Methods in Ruby implicitly returns their last line unless it’s preceeded by an explicit return.
def random_method(str)
str = 'new value'
end
new_str = random_method('first value')
puts '---------'
puts new_str
On the example above, str = 'new value' is implicitly returned.
This method would actually anger Rubocop because we are assigning a string to a variable which will be returned anyway. We could (and should) directly return the string.
2:3: W: Lint/UselessAssignment: Useless assignment to variable - str. (https://github.com/bbatsov/ruby-style-guide#underscore-unused-vars)
str = 'new value'
^^^The implicit return value is important because if not well understood it can be the cause of a lot of problems down the road. Let’s say for example we want to output our new value:
def random_method(str)
str = 'new value'
puts str
end
new_str = random_method('first value')
puts '---------'
puts new_str
One would think the code above outputs new_value two times. But it doesn’t because the method random_method’s last line is puts str. The method #puts always returns nil, which is what random_ method returns as well.

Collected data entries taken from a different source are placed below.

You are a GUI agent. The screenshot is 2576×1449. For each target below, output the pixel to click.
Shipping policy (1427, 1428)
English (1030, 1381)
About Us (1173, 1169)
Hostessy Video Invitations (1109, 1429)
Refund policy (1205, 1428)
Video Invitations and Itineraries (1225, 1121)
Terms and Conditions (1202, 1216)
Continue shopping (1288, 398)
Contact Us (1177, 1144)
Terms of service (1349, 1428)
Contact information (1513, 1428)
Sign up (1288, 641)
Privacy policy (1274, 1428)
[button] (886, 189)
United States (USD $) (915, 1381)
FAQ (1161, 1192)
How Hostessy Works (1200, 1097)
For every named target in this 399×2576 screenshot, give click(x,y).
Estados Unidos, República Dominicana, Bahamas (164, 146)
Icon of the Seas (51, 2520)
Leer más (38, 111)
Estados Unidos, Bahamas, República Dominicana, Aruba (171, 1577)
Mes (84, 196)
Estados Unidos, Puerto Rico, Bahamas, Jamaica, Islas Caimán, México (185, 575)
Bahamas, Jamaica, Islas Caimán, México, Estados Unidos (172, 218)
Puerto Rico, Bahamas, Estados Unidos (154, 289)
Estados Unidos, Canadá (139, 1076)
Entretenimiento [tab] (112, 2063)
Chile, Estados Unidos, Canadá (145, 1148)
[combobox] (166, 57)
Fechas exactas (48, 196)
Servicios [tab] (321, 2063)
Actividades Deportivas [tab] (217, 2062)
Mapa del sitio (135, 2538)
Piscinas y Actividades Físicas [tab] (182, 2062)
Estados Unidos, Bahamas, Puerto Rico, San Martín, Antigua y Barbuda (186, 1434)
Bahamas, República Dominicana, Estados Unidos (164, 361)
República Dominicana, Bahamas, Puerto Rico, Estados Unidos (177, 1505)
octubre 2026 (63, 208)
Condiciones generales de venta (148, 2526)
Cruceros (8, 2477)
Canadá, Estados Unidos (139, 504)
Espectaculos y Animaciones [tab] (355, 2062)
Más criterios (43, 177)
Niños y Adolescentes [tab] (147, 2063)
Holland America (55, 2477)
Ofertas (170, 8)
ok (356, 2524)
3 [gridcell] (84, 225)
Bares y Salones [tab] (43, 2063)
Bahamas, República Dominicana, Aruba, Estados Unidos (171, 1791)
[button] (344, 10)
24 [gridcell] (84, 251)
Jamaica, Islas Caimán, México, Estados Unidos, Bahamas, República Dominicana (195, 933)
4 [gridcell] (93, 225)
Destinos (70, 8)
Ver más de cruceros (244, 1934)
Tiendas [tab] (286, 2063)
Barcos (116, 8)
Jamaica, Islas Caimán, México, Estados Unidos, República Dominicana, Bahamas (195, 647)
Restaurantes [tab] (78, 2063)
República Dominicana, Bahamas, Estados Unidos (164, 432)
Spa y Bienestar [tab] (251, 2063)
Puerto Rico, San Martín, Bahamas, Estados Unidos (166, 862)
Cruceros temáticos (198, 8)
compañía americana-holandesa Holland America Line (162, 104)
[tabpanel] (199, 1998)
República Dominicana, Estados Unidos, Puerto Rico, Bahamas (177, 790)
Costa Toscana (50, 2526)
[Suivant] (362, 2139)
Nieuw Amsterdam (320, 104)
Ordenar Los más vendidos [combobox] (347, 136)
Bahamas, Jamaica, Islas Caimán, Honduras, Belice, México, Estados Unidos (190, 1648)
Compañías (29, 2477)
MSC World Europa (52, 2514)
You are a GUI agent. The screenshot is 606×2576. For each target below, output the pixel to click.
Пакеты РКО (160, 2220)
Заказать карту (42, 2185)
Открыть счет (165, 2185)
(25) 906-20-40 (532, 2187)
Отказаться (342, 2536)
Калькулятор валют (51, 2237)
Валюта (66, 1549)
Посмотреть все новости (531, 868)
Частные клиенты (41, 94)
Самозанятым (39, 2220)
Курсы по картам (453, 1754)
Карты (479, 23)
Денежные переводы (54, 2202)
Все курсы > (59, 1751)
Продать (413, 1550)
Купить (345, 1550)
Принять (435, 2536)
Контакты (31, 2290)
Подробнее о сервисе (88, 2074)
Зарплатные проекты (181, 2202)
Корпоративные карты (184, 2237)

It is possible to explicitly return a value using the return keyword.
def random_method(str)
return 'new value'
str = 'newiest value'
end
new_str = random_method('first value')
puts '---------'
puts new_str
Here, 'new value' is returned and the code after is not executed. It’s aid to b unreachable.
The rule of implicit return also apply to blocks.
This is most well illustrated by the `#select` method:
(1..10).to_a.select do |num|
num.odd?
end
# => [1, 3, 5, 7, 9]
(1..10).to_a.select do |num|
puts num.odd?
end
# => []
Blocks also implicitely return the last statement (and the only one here). #select check the return result of each block and add it to a new array if the result evaluates to true. For the second range, the #puts method always return nil which evaluates to false, which is why the new array is empty.